**TASK STATEMENT:** Reproduce the data below word for word, keeping every line in its original order from the first to the last.

**RECORDS SUPPLIED:**
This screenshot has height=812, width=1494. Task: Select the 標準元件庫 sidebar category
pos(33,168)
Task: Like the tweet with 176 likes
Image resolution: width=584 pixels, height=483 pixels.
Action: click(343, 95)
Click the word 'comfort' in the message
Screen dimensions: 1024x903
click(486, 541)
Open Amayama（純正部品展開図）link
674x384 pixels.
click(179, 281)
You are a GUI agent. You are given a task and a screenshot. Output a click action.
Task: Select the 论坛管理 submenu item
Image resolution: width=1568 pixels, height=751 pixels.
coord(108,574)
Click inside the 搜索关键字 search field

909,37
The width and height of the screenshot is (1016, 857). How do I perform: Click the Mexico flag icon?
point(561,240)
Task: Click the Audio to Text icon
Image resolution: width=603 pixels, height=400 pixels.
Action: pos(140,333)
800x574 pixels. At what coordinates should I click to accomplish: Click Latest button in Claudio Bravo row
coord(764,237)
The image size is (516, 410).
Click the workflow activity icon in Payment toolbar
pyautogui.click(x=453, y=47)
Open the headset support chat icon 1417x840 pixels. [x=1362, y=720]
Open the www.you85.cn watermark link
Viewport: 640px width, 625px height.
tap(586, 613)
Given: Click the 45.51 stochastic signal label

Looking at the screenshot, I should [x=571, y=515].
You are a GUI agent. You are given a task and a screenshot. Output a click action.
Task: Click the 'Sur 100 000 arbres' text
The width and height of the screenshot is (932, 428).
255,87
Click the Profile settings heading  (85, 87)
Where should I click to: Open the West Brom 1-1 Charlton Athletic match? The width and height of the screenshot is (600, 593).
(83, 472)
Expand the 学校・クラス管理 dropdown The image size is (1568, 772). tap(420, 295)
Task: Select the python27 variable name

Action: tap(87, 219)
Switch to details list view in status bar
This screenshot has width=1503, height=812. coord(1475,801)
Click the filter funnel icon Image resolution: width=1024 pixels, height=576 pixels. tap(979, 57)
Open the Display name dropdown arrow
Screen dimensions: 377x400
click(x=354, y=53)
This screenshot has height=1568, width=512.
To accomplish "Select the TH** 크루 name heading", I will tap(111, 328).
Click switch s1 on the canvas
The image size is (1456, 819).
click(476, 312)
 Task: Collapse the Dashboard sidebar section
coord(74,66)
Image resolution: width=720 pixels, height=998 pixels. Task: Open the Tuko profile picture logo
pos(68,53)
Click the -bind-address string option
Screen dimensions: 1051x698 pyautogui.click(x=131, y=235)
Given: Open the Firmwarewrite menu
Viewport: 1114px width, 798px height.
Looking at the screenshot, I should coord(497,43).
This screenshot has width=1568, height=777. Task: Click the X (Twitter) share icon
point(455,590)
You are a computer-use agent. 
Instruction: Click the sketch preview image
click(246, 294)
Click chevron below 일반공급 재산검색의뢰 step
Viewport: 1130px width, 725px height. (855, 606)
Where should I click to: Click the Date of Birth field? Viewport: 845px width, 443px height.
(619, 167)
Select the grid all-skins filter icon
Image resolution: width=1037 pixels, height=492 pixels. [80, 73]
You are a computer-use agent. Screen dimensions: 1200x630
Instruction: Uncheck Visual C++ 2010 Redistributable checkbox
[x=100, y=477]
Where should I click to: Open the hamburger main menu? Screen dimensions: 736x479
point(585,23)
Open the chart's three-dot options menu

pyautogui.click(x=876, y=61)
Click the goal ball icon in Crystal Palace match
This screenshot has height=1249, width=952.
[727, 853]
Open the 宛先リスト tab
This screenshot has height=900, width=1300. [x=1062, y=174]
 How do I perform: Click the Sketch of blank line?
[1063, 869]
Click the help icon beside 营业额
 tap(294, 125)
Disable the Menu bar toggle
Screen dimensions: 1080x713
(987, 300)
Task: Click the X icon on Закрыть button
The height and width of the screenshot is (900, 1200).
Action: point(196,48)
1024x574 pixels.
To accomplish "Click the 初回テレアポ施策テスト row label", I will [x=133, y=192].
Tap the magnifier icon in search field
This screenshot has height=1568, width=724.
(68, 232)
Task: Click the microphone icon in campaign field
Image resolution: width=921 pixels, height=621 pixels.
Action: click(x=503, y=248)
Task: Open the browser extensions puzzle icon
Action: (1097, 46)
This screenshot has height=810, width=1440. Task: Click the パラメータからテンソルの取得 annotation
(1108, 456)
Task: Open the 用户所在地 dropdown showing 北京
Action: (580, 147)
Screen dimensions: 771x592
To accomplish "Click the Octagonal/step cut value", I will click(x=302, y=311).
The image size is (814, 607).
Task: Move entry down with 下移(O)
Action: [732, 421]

**THE RESULT:**
This screenshot has height=812, width=1494. Task: Select the 標準元件庫 sidebar category
pos(33,168)
Task: Like the tweet with 176 likes
Image resolution: width=584 pixels, height=483 pixels.
Action: click(343, 95)
Click the word 'comfort' in the message
Screen dimensions: 1024x903
click(486, 541)
Open Amayama（純正部品展開図）link
674x384 pixels.
click(179, 281)
You are a GUI agent. You are given a task and a screenshot. Output a click action.
Task: Select the 论坛管理 submenu item
Image resolution: width=1568 pixels, height=751 pixels.
coord(108,574)
Click inside the 搜索关键字 search field

909,37
The width and height of the screenshot is (1016, 857). How do I perform: Click the Mexico flag icon?
point(561,240)
Task: Click the Audio to Text icon
Image resolution: width=603 pixels, height=400 pixels.
Action: pos(140,333)
800x574 pixels. At what coordinates should I click to accomplish: Click Latest button in Claudio Bravo row
coord(764,237)
The image size is (516, 410).
Click the workflow activity icon in Payment toolbar
pyautogui.click(x=453, y=47)
Open the headset support chat icon 1417x840 pixels. [x=1362, y=720]
Open the www.you85.cn watermark link
Viewport: 640px width, 625px height.
tap(586, 613)
Given: Click the 45.51 stochastic signal label

Looking at the screenshot, I should [x=571, y=515].
You are a GUI agent. You are given a task and a screenshot. Output a click action.
Task: Click the 'Sur 100 000 arbres' text
The width and height of the screenshot is (932, 428).
255,87
Click the Profile settings heading  (85, 87)
Where should I click to: Open the West Brom 1-1 Charlton Athletic match? The width and height of the screenshot is (600, 593).
(83, 472)
Expand the 学校・クラス管理 dropdown The image size is (1568, 772). tap(420, 295)
Task: Select the python27 variable name

Action: tap(87, 219)
Switch to details list view in status bar
This screenshot has width=1503, height=812. coord(1475,801)
Click the filter funnel icon Image resolution: width=1024 pixels, height=576 pixels. tap(979, 57)
Open the Display name dropdown arrow
Screen dimensions: 377x400
click(x=354, y=53)
This screenshot has height=1568, width=512.
To accomplish "Select the TH** 크루 name heading", I will tap(111, 328).
Click switch s1 on the canvas
The image size is (1456, 819).
click(476, 312)
 Task: Collapse the Dashboard sidebar section
coord(74,66)
Image resolution: width=720 pixels, height=998 pixels. Task: Open the Tuko profile picture logo
pos(68,53)
Click the -bind-address string option
Screen dimensions: 1051x698 pyautogui.click(x=131, y=235)
Given: Open the Firmwarewrite menu
Viewport: 1114px width, 798px height.
Looking at the screenshot, I should coord(497,43).
This screenshot has width=1568, height=777. Task: Click the X (Twitter) share icon
point(455,590)
You are a computer-use agent. 
Instruction: Click the sketch preview image
click(246, 294)
Click chevron below 일반공급 재산검색의뢰 step
Viewport: 1130px width, 725px height. (855, 606)
Where should I click to: Click the Date of Birth field? Viewport: 845px width, 443px height.
(619, 167)
Select the grid all-skins filter icon
Image resolution: width=1037 pixels, height=492 pixels. [80, 73]
You are a computer-use agent. Screen dimensions: 1200x630
Instruction: Uncheck Visual C++ 2010 Redistributable checkbox
[x=100, y=477]
Where should I click to: Open the hamburger main menu? Screen dimensions: 736x479
point(585,23)
Open the chart's three-dot options menu

pyautogui.click(x=876, y=61)
Click the goal ball icon in Crystal Palace match
This screenshot has height=1249, width=952.
[727, 853]
Open the 宛先リスト tab
This screenshot has height=900, width=1300. [x=1062, y=174]
 How do I perform: Click the Sketch of blank line?
[1063, 869]
Click the help icon beside 营业额
 tap(294, 125)
Disable the Menu bar toggle
Screen dimensions: 1080x713
(987, 300)
Task: Click the X icon on Закрыть button
The height and width of the screenshot is (900, 1200).
Action: point(196,48)
1024x574 pixels.
To accomplish "Click the 初回テレアポ施策テスト row label", I will [x=133, y=192].
Tap the magnifier icon in search field
This screenshot has height=1568, width=724.
(68, 232)
Task: Click the microphone icon in campaign field
Image resolution: width=921 pixels, height=621 pixels.
Action: click(x=503, y=248)
Task: Open the browser extensions puzzle icon
Action: (1097, 46)
This screenshot has height=810, width=1440. Task: Click the パラメータからテンソルの取得 annotation
(1108, 456)
Task: Open the 用户所在地 dropdown showing 北京
Action: (580, 147)
Screen dimensions: 771x592
To accomplish "Click the Octagonal/step cut value", I will click(x=302, y=311).
The image size is (814, 607).
Task: Move entry down with 下移(O)
Action: [732, 421]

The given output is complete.